Unfortunately, the Academy decided to pay tribute to Clint Eastwood’s Western film Unforgiven that year. Perhaps by deciding to honor a genre of the past they missed this glimpse of what cinema would become in just a few short years.
5. The Shining
Now seen as a classic horror film to modern audiences, with some even citing it as the scariest movie ever made, Stanley Kubrick’s The Shining wasn’t particularly well-received when it was released in 1980.
Opening to mixed reviews in the summer of 1980, critics were dismissive of Kubrick’s latest film, with Good Morning America’s mustacheod movie critic Gene Shalit then dismissing it as a film without suspense or a believable atmosphere. While it turned a profit, there wasn’t much critical consensus of its merits; of what can be gleaned from its contemporary reviews, many critics were disappointed in the film given Kubrick’s reputation.
Apparently the Academy Awards thought similarly, awarding no nominations to this seminal horror film. While this can be understandable, given that the horror genre has never been a favorite by the Academy (besides Rosemary’s Baby, The Exorcist, and Misery, any Academy Award a horror film has won is usually in a technical category), this was also the first Kubrick film since 1957’s Paths of Glory not to be nominated for an Academy Award in any field. Additional insult followed when it was nominated for two Razzies that year for Worst Actress and Worst Director.

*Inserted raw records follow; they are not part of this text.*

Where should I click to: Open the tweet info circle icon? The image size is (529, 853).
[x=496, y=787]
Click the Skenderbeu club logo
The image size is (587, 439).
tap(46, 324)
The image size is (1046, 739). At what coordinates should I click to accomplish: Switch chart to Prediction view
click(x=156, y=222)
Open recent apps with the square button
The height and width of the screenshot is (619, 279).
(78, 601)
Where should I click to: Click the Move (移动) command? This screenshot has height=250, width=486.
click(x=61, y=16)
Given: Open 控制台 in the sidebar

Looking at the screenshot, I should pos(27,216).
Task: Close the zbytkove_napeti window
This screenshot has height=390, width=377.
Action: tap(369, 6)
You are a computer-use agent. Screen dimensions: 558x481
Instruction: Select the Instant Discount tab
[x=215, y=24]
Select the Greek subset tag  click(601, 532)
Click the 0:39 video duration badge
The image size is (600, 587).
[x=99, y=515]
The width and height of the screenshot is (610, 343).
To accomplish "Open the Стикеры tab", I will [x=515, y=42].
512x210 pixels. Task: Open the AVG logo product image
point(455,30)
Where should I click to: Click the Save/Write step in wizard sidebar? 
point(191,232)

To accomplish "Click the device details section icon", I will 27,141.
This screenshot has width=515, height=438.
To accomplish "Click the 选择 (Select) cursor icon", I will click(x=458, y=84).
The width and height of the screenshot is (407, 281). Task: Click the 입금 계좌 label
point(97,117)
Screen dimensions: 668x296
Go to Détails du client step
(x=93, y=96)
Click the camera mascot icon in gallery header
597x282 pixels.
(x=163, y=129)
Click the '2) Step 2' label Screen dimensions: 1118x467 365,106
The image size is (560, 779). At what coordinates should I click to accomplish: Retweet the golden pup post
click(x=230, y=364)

Today, watching the film, one would be astounded that it wasn’t nominated for at least Best Cinematography; its sweeping steadicam shots (an innovation at the time) have become synonymous with the horror genre. Its editing is also an example of how to keep a terrifying pace and truly shock a jaded audience.
While history has prevailed the initial critical consensus, now hailing The Shining as one of the most influential horror films of all time, the Academy instead favored the masterful editing skills of Thelma Schoonmaker for Raging Bull and awarded Best Cinematography to the forgettable Roman Polanski film Tess that year. Although now recognized as a superb achievement in the horror genre, it would have been an honor just have The Shining nominated for something that year.